Reported delays to jobs
Incident Report for Buildkite
Postmortem

This incident was due to an issue in our upstream DNS service on Amazon Web Services. AWS reported the following incident notes on the AWS status page:

11:35 PM PDT We are investigating elevated failures when querying Route 53 Resolver in a single Availability Zone (use1-az4) of the US-EAST-1 Region.
11:58 PM PDT We are seeing recovery, but are still working to confirm root cause at this time.
Apr 2, 12:13 AM PDT Between 9:39 PM and 11:36 PM PDT, customers experienced elevated DNS failures when querying Route 53 Resolver for certain hostnames in a single Availability Zone (use1-az4) in the US-EAST-1 Region. The issue has been resolved and all queries are now being answered normally.

Inbound requests between April 2 4:40 UTC to 06:40 UTC to some of our nodes located in the us-east-1d region were affected, preventing DNS resolution between agents and the Buildkite agent API. This interrupted service to customers running Buildkite agents in us-east-1.

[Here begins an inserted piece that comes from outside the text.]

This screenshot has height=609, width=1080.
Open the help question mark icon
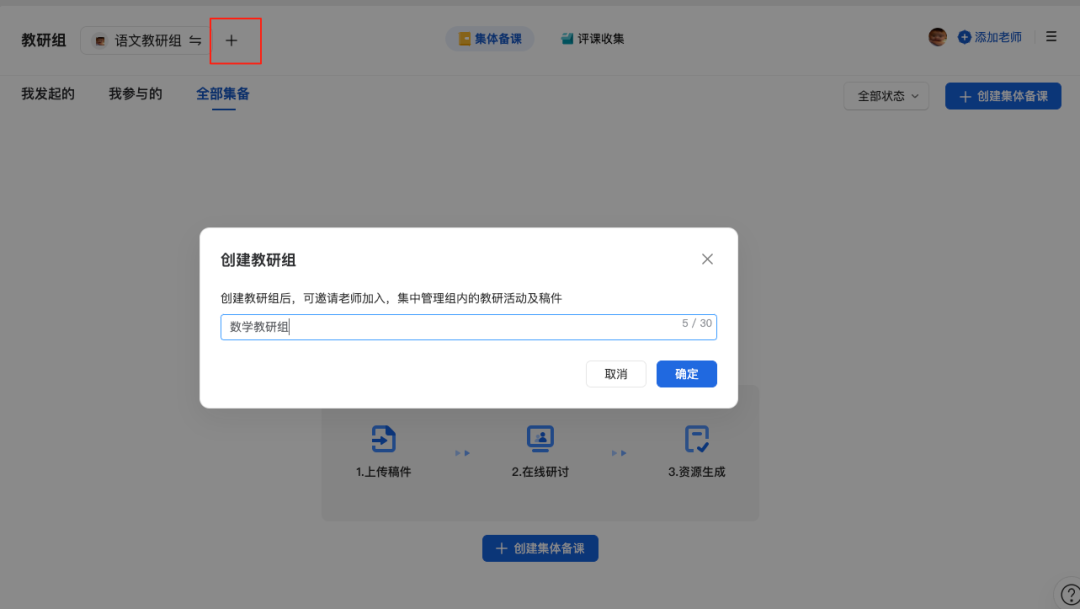[1069, 593]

Outbound requests to any addresses resolved by Route 53 to use-az4 were also affected, delaying some status notifications from being sent.

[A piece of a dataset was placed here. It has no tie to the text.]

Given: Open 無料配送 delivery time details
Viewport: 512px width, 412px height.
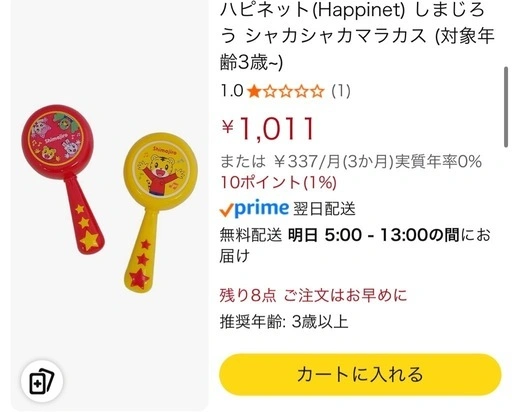Looking at the screenshot, I should pos(355,246).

We apologise for the inconvenience and can confirm that we are already in the process of improving our availability zone coverage such that a lower percentage of requests fail due to these types of upstream issues. We expect to be operating on an additional availability zone in the very near future. We will also investigate options to better relocate affected traffic if one of our operating availability zones is degraded like this in future.

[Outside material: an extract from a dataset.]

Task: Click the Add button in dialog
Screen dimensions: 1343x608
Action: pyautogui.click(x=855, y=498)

Posted Apr 02, 2021 - 08:06 UTC

Resolved
The incident affecting DNS resolution in use1-az4 has been resolved upstream by AWS.
Posted Apr 02, 2021 - 07:46 UTC
Update
We are continuing to monitor for any further issues.
Posted Apr 02, 2021 - 07:44 UTC
Monitoring
The issue affecting us-east-1d / use1-az4 appears to be resolved for our outgoing requests and customers are reporting that DNS resolution is now working properly to the affected agent API endpoints. We will continue to monitor the situation as AWS resolves the issue https://status.aws.amazon.com
Posted Apr 02, 2021 - 07:04 UTC
Identified
The issue has been identified as an upstream issue. AWS is currently investigating route53 DNS query failures in the N. Virginia region: https://status.aws.amazon.com – We are continuing to investigate ways to mitigate this issue on our end.
Posted Apr 02, 2021 - 06:46 UTC
Update
We’re seeing name resolution errors when delivering service notifications to some customer endpoints, and some customers have reported errors resolving Buildkite endpoints and so agent operations may be degraded. We are still confirming the source of these NS issues.
Posted Apr 02, 2021 - 05:37 UTC
Investigating
We're currently investigating customer reported issues with dispatching jobs for pipelines.
Posted Apr 02, 2021 - 05:20 UTC
This incident affected: Notifications (Github Commit Status Notifications, Email Notifications, Slack Notifications, Hipchat Notifications, Webhook Notifications) and Agent API, Job Queue.